Characteristics of Diffusion Inference¶

Diffusion inference is compute-intensive with these key characteristics:

Sample-by-sample execution: Batching provides minimal GPU utilization improvement; single-sample streaming is sufficient.
Long sequences, small models: With very long activation sequences but relatively small model parameters, Context Parallelism is the most cost-effective parallelization strategy.
Attention is the bottleneck: In long-sequence scenarios, Full Attention accounts for over 80% of end-to-end latency, making it the primary optimization target.
Small activation changes: Activations change minimally between denoising steps, so simple Feature Cache methods can provide significant speedups.

Smart-Diffusion Design Philosophy¶

Three Optimization Directions: Parallelism × Kernels × Algorithms¶

Each direction can be optimized independently, but combining them yields the best results.
(Technical details will be updated progressively—PRs are welcome!)

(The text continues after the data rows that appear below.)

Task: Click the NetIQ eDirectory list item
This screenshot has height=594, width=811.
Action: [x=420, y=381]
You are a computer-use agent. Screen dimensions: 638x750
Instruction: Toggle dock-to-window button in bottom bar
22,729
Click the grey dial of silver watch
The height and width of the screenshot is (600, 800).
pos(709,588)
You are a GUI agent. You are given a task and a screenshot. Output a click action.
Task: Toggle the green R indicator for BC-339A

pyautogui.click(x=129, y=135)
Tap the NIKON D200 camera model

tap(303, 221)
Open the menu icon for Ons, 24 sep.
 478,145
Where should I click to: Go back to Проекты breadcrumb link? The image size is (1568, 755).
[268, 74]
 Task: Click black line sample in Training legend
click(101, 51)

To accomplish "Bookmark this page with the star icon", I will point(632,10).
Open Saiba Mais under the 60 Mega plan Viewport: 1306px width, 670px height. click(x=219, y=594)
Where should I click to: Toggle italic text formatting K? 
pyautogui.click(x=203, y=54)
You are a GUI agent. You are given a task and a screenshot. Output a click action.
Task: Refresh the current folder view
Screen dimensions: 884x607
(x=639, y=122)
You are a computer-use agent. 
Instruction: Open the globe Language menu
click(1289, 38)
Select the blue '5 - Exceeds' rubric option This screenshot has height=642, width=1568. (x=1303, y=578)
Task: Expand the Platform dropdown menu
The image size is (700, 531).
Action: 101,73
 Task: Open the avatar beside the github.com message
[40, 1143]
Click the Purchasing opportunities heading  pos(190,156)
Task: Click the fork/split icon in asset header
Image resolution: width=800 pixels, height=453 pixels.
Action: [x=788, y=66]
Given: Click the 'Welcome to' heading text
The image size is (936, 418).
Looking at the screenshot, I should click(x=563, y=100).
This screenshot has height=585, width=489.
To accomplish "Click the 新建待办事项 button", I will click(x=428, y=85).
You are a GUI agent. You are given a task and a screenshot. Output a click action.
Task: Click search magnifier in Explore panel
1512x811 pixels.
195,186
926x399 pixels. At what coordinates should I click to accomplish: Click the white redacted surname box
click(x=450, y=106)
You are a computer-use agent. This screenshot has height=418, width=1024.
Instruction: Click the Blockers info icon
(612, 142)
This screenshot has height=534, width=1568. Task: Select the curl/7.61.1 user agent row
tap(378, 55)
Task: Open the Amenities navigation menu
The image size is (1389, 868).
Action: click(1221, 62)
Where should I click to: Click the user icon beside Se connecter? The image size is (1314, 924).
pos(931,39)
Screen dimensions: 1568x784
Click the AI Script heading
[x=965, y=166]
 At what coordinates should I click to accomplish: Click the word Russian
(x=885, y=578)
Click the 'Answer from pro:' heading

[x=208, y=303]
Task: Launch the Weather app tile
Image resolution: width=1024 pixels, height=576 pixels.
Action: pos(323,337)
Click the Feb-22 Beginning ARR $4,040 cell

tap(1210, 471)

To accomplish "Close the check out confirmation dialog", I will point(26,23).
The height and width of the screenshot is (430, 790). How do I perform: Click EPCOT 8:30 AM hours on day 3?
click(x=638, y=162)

Service Framework for Multi-User, Multi-Task Workloads¶

We provide a long-running, hot-upgradable, horizontally-scalable Diffusion service, not a cold-start script.
The core idea is to decompose the Diffusion pipeline into composable stages orchestrated by a unified scheduler:

Let users tune their quality-efficiency tradeoff: inference steps, CFG, cache ratio—all adjustable at runtime.
Keep all resources fully utilized: not just compute, but also memory, bandwidth, and CPU.

Developer Guide¶

Thanks for contributing to Smart-Diffusion! To make code review easier, please understand our parameter taxonomy:

Category	Lifecycle	Location	Who Can Change	Best Practice
Model params	Static	`chitu_core/config/models/<model>.yaml`	Nobody	Tied to weights; changes will break things
User params	Dynamic (per-request)	`DiffusionUserParams`	End user	Expose only necessary parameters; keep it simple
System params	Semi-dynamic (init-time)	`chitu launch args`	Ops/Scheduler	No changes after init; prevents distributed state issues

Remember:
Every extra parameter adds documentation, testing, and user complexity. Flexibility ≠ more parameters.

Directory Structure¶

/chitu_core contains Chitu's native code. Avoid modifying ServeConfig and ParallelState unless necessary. /chitu_diffusion is our diffusion framework built on Chitu's architecture. It can be modified but should maintain the basic structure. * chitu_diffusion_main.py: Main parameters for system initialization, startup, and shutdown * backend.py: Backend built on system parameters, stores models and schedules tasks.